# Work task A
Please extract everything from "Aird said the" down to "so thoroughly scrutinised." in the article on Australia's English language training sector.
# Work task B
According to the article on Australia's English language training sector, what percentage of stand-alone Elicos visa applications were granted last year?

# Document text
#####
Government policy changes have done more than the coronavirus pandemic to throttle Australia’s language training sector, costing thousands of jobs and threatening to fundamentally change the nature of a once-thriving industry.
Representative body English Australia (EA) says policies designed to ensure integrity in degree-level study are jeopardising the viability of stand-alone English Language Intensive Courses for Overseas Students (Elicos), with at least 5,000 jobs already lost.
EA says Australia’s imposition of a A$2,000 (£1,048) student visa application fee is crippling demand for stand-alone language study, with students unwilling to outlay a substantial proportion of their course costs on immigration paperwork – particularly when they stand a one-in-four chance of being rejected.
This leaves language study as a viable option only for students obtaining “packaged” visas that typically cover combinations of English courses, preparatory studies and degrees. These strings of courses can last six years or more and cost hundreds of thousands of dollars in tuition, making a A$2,000 visa fee a more justifiable investment.
Packaged applications are also categorised as higher education visas by immigration officials, boosting their chances of success. Ninety-three per cent of higher education visa applications were granted last year, compared with 76 per cent of stand-alone Elicos applications.
EA chief executive officer Ian Aird said stand-alone Elicos would struggle to survive while visa fees remained so high. Many would-be students assume that Australia considers them “cash cows” or “simply doesn’t want them”, he said.
“Some have decided that it’s just not worth applying at that price. Others have…reduced the amount they spend on the trip by the amount of the visa. They come for less time [and] do less tourism at the end, or go to cheaper colleges.”
Aird said Elicos’ character would change “dramatically” if it were reduced to exclusively providing an educational pathway role, and no longer catered to “study travel” demand from a “rich and diverse” set of countries that barely registered in other sectors’ enrolments, including France, Italy, Japan, Spain and Switzerland.
An EA study has found that stand-alone Elicos has sustained more damage from the federal government’s crackdown on international education than from the Covid-induced border closures. Visa grants slumped by about 26,000 in 2024 alone, compared with a decline of roughly 24,000 in the first year of the pandemic.
The EA report says applications for stand-alone Elicos visas crashed 38 per cent after the visa fee rose from A$710 to A$1,600 in July 2024, and another 25 per cent after the fee rose again in mid-2025. Compared with 2019 figures, applications from Japan and Taiwan have fallen 30 per cent, and 48 per cent from Spain.
Last year, monthly stand-alone Elicos visa grants were at their lowest level on record, outside the border closure period. Grant rates for applicants from some key source countries fell from about 80 per cent before the pandemic to 56 per cent for Thais, 47 per cent for Mongolians and 29 per cent for Chinese.
Aird said the Covid-era removal of limits on international students’ working hours, against the sector’s advice, had fuelled an influx of foreigners seeking employment on the pretext of study. The government had reacted belatedly by ordering “forensic analysis” of every visa application.
Although higher education applicants had been coached by agents to include ample evidence of their genuine intent to study – including their understanding of the course, the institution and the expected salary benefits back home – Elicos applicants had not, until recently, been so thoroughly scrutinised.
“A student coming for 18 weeks of English asks the agent…which school they should attend,” Aird said. “They pick based on pictures in the brochures that look fun and cool.”
He said the decline of stand-alone Elicos could deprive universities of international students who decided to pursue higher studies only after arriving in Australia for language training. “This is a future issue,” Aird said. “Not only will they lose number; they will lose diversity.”
#####
[Pixel coordinate grounding data]
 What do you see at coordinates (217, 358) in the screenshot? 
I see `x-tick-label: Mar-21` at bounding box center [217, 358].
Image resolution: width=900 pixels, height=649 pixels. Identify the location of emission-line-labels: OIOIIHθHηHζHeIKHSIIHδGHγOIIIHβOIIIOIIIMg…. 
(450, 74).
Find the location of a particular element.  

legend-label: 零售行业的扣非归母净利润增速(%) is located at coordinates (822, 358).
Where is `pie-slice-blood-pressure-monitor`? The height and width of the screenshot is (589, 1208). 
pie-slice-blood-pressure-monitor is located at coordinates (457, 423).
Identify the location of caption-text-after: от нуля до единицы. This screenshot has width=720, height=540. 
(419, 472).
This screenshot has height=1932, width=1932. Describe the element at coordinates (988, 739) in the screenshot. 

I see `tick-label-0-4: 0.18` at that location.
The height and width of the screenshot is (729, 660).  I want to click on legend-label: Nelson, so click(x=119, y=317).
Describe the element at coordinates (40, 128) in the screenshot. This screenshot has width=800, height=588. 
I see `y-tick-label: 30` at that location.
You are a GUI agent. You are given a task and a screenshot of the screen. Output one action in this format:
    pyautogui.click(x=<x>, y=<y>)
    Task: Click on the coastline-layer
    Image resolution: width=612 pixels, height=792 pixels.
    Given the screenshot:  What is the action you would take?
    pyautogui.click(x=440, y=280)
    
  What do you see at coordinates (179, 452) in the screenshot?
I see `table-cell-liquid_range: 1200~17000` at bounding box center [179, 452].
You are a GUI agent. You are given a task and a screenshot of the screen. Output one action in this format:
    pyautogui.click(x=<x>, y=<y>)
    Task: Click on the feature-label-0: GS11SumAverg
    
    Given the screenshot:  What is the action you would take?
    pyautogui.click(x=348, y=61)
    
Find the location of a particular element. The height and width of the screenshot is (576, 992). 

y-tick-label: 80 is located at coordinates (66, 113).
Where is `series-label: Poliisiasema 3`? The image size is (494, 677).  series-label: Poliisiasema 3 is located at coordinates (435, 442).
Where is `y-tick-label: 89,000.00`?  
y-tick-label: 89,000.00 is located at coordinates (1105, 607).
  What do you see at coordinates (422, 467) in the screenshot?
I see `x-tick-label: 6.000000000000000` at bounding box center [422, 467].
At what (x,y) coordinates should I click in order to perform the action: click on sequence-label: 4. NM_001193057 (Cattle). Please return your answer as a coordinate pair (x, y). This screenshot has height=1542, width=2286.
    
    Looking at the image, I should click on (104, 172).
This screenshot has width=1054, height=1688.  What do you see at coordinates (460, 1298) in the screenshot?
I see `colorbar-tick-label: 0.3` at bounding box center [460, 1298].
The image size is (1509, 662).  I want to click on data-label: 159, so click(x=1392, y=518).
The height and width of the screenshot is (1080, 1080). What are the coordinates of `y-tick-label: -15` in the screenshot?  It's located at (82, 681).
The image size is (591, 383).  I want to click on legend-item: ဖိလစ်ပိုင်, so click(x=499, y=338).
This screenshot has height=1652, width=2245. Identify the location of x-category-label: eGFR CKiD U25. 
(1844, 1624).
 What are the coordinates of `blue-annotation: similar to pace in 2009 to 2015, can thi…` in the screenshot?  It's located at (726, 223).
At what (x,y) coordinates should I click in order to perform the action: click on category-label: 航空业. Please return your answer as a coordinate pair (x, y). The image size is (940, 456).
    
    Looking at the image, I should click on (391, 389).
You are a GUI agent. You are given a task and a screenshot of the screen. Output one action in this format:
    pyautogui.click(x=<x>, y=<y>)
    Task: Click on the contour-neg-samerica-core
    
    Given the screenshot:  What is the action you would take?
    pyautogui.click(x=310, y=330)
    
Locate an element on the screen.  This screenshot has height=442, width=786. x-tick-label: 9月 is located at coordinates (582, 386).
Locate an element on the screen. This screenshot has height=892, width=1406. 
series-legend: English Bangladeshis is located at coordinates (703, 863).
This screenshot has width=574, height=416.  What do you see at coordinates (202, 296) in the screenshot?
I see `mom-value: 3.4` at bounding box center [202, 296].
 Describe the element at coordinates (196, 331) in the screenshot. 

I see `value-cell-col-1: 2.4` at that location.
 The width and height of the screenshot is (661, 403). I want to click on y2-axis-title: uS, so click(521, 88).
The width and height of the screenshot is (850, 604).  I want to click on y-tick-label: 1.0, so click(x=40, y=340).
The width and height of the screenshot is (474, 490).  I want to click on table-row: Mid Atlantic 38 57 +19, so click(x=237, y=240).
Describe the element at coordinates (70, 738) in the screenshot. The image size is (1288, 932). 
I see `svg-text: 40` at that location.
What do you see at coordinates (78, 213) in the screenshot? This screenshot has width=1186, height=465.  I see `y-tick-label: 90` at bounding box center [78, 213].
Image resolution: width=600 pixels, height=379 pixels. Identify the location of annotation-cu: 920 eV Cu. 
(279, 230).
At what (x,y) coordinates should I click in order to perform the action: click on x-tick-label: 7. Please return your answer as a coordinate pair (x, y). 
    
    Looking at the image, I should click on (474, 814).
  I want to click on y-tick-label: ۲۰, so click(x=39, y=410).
#####
# Your solution A
Aird said the Covid-era removal of limits on international students’ working hours, against the sector’s advice, had fuelled an influx of foreigners seeking employment on the pretext of study. The government had reacted belatedly by ordering “forensic analysis” of every visa application.
Although higher education applicants had been coached by agents to include ample evidence of their genuine intent to study – including their understanding of the course, the institution and the expected salary benefits back home – Elicos applicants had not, until recently, been so thoroughly scrutinised.

# Your solution B
76 per cent